Below is a block of entries, which should be copied verbatim apart from the pictures.

INFORMATION
Content starts

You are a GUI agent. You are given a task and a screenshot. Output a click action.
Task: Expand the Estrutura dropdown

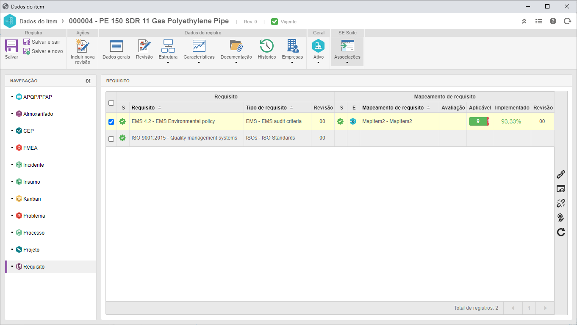[168, 52]
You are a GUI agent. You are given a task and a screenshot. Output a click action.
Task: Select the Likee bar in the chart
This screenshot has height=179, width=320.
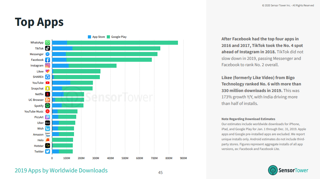77,71
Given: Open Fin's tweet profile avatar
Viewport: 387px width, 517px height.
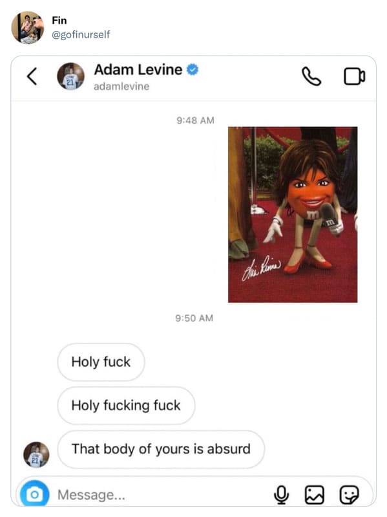Looking at the screenshot, I should [28, 27].
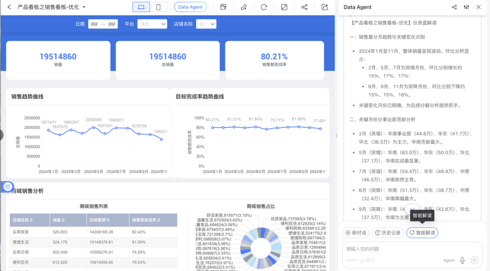Click the refresh dashboard icon

pos(264,7)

Content ends

RESULT BELOW
You are a GUI agent. You are given a task and a screenshot. Output a click action.
Task: Expand the Estrutura dropdown

[168, 52]
You are a GUI agent. You are given a task and a screenshot. Output a click action.
Task: Select the Likee bar in the chart
This screenshot has height=179, width=320.
77,71
Given: Open Fin's tweet profile avatar
Viewport: 387px width, 517px height.
Looking at the screenshot, I should [28, 27].
Click the refresh dashboard icon

pos(264,7)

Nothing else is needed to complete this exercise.